La previsión de las defensas de los acusados es que el juicio arranque a principios de febrero y las vistas, a razón de tres semanales, de martes a jueves, se prolonguen durante unos tres meses, con lo cual la batería de actos servirá a la vez como precampaña y enlazará con la campaña electoral.

A falta de conocer aún el detalle de los planes de JpC, que ya ha avanzado que también aprovechará el juicio para denunciar a los cuatro vientos lo que considera una persecución política, también la Assemblea Nacional Catalana (ANC) ha anunciado que activará una campaña internacional de denuncia y que incluirá tres grandes movilizaciones coincidiendo con el traslado de los líderes encarcelados a Madrid, previsto para la última semana de enero; el inicio del juicio, y el sábado de la segunda semana del mismo, en el que convocará una manifestación en Madrid.

Forn, desmarcado de la defensa política

Toda esa agenda propagandística fuera de la sala segunda del Supremo, la designada para enjuiciar el caso, tendrá su correlato dentro de la misma, donde la mayoría de los abogados de los 12 procesados se decantan por ejercer una “defensa política”, empezando por el abogado de Junqueras y el exconseller Raül Romeva (también de ERC), Andreu Van den Eynde, y siguiendo por Jordi Pina, letrado de los exconsellers Josep Rull y Jordi Turull y del exlíder de la ANC Jordi Sànchez, todos ellos miembros de JpC.

El elemento discordante en esa estrategia es el letrado del también exconseller Quim Forn, Xavier Melero, cuyo escrito de defensa prescinde de lecturas políticas como las que empapan en cambio los presentados por Pina y Van den Eynde, y que este jueves se desmarcaba abiertamente de la estrategia de sus colegas. “Yo la defensa política no sé qué es. Si existiera, no sería capaz de llevarla a cabo”, dijo entrevistado en la Ser. “Yo soy un técnico contratado para defender a mi cliente, pero más allá de eso no sé cual es la opinión política sobre cómo llevar el juicio”.
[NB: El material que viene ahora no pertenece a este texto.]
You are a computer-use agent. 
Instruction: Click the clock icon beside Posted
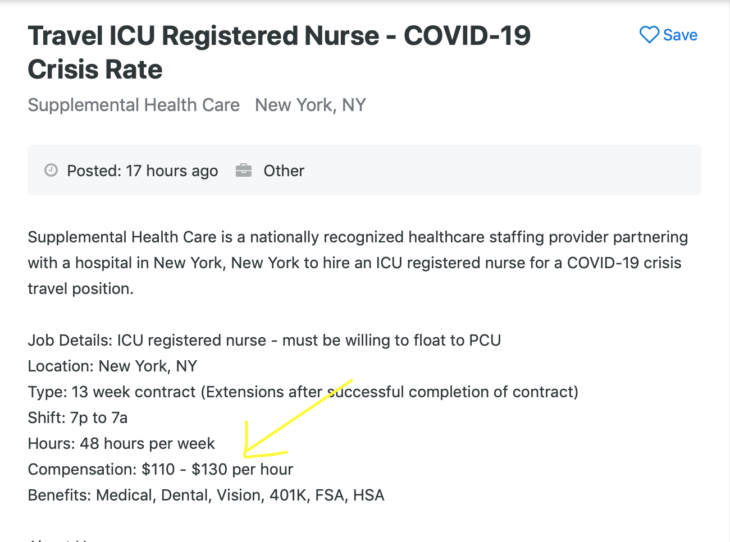51,170
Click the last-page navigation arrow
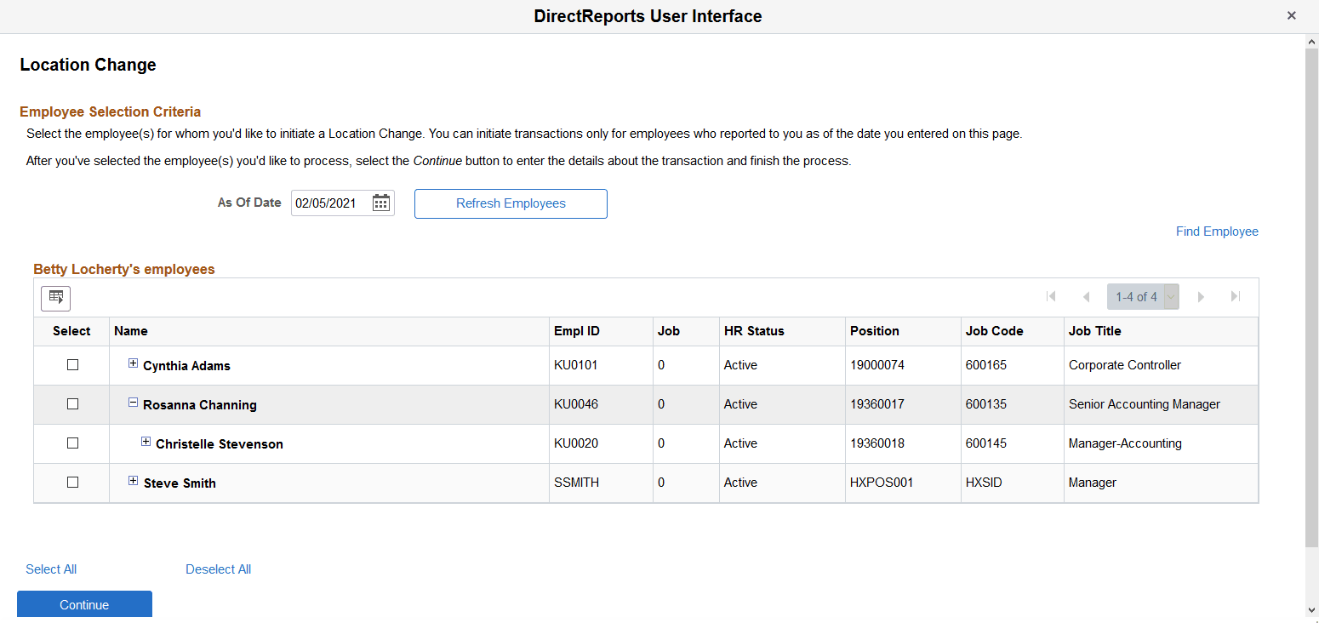This screenshot has width=1319, height=623. point(1236,296)
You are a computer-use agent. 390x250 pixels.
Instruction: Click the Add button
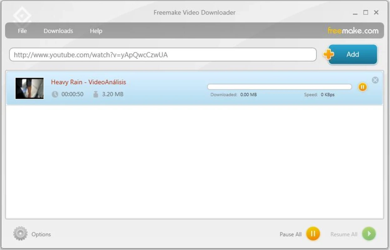pyautogui.click(x=353, y=54)
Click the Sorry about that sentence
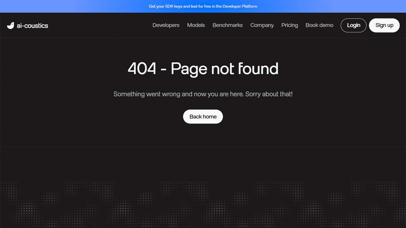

Los demás letrados quitan hierro al desmarcaje y entienden que todos están “coordinados” en lo esencial

Los demás letrados quitan hierro al desmarcaje y entienden que, más allá de que cada uno se debe a su cliente y tiene su propia línea de acción, todos están “coordinados” en lo esencial, según insiste Van den Eynde.

Así, en la misma emisora, Marina Roig, abogada del expresidente de Òmnium Cultural Jordi Cuixart, disentía del defensor de Forn pero evitaba polemizar con él. “Una defensa estrictamente técnica como hemos hecho durante mucho tiempo no ha dado ningún resultado. Si este es un juicio político porque el Supremo lo ha convertido en eso, nosotros tendremos que hacer también una defensa política”, advertía, pero sin acritud: "Es mi opinión personal, él tiene la suya y las dos son respetables”.

Más allá de los esfuerzos por minimizar, al menos en público, las discrepancias, y teniendo en cuenta la apuesta por imbricar el juicio y la precampaña, está por ver cómo esas disensiones estratégicas en el primero contaminan la segunda. Sobre todo porque quien se desmarca de la línea general es la defensa de Forn, que, a falta solo de que él mismo de su plácet definitivo, es el escogido para encabezar la candidatura conjunta que negocian el Pdecat, JpC y la Crida de Carles Puigdemont para intentar el asalto el 26-M a la alcaldía de Barcelona.